• GIVEN PROBLEM A:
Answer these from the forum thread about OpenMP threading, marking each answer (i), (ii), (iii):
(i) Which compiler version did Marcus purchase?
(ii) What pragma does Jim Dempsey offer as one way to make the counter increment thread-safe?
(iii) According to TimP, what are most successful Windows OpenMP implementations based on?

• EXCERPTED TEXT:
Re: OpenMP-compatible threading of non-inline functions

marcusexoticmatter_c · ‎08-20-2009

Hello,
I recently purchased the Intel C++ Compiler 11.1, having previously been using gcc, and thus, I am new to this Intel forum. I apologize beforehand if I've put this question in the wrong forum... :)

I am developing a Linux/OSX based application which features a programming API my customers can use to write their own plug-ins. One of the main features of this API is the idea of function callbacks, where the user can write his/her own function, and then having the API access this function through a callback mechanism. Another big feature of my application is that it's threaded using OpenMP. This is fine, except for the restriction that the functions threadable by OpenMP must, essentially, have no side-effects outside the scope of the thread, which means it has to be an inline function calling only other inline functions, with only const parameters (or thread-private variables). That is fine. However, for this callback mechanism, there is no way to do this because the function to be called is unknown at the time when my API is compiled (it's just a function-pointer).

Given that for 99% of other cases involving threading, OpenMP is fine since it's all internally threaded code where I can provide inline implementations etc. So I could use pthreads or something like that for this once instance of the callback. However I've heard that mixing OpenMP and pthreads (or other threading systems) is unsafe, so I am asking for some advice on how to do this. Is there no way to use the OpenMP API to do pthreads-like "manual" forks and joins, where I can pass in any C function, inline or not?

Please advice,
thank you
Marcus Nordenstam

jimdempseyatthecove · ‎08-20-2009

Marcus,

There is nothing inherent aboug non-inline functions that make them unsuitable for use with OpenMP.

How you program the function may have an adverse effect.

What you need to do as a programmer is make sure the function is multi-threaded safe.

Usually this means no static variables or global variables without proper protection. For example, if your function has a static or global counter that is incremented each time it is entered.

You cannot safely perform a count++. You must make the increment thread-safe by use of an atomic means of increment

_InterlockedIncrement(&count);

or

#pragma omp atomic
count ++;

or other means.

Jim Dempsey

TimP · ‎08-20-2009

Most linux or MacOS implementations of OpenMP, including Intel, are based on pthreads, while most successful Windows OpenMP implementations are based on Windows threads. So, your prospects for mixing pthreads with OpenMP are better on linux and MacOS than on Windows. Thus, a mixture of OpenMP and pthreads is less portable than either by itself.

• MATERIALS PROVIDED:

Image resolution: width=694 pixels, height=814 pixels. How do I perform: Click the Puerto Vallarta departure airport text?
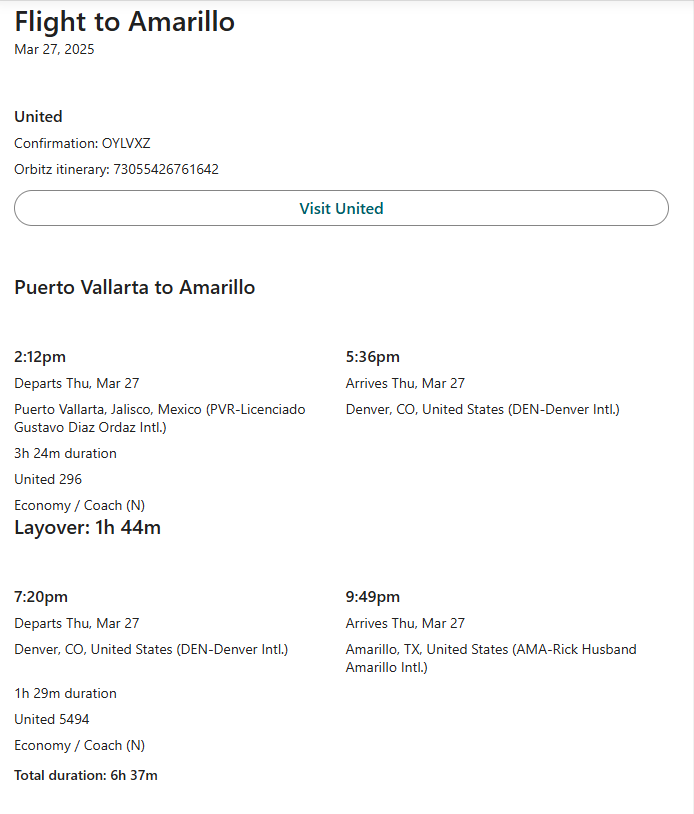pyautogui.click(x=160, y=418)
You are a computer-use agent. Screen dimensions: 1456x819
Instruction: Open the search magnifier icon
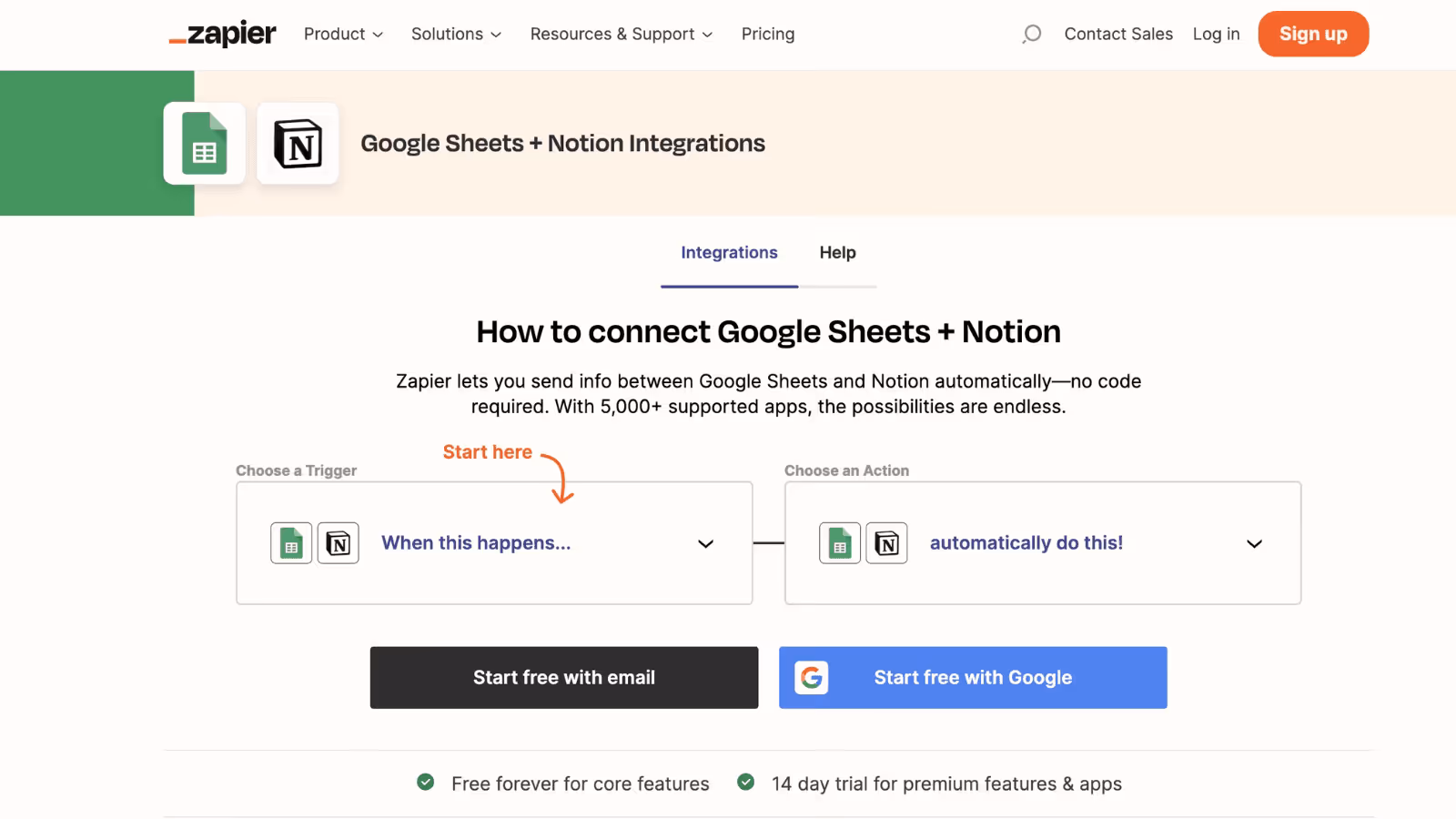[1031, 35]
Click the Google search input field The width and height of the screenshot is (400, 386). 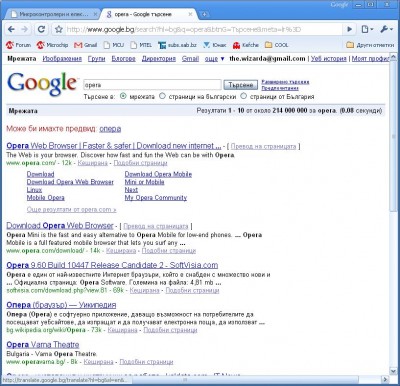(152, 85)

• GIVEN PROBLEM B:
In the records, take everything from the start down to the line containing "pyautogui.click(x=160, y=418)" and switch "departure" to "arrival". Return only those lines, with the pictures left out.

• WRITTEN ANSWER A:
(i) The Intel C++ Compiler 11.1.
(ii) #pragma omp atomic
(iii) Windows threads.

• WRITTEN ANSWER B:
Image resolution: width=694 pixels, height=814 pixels. How do I perform: Click the Puerto Vallarta arrival airport text?
pyautogui.click(x=160, y=418)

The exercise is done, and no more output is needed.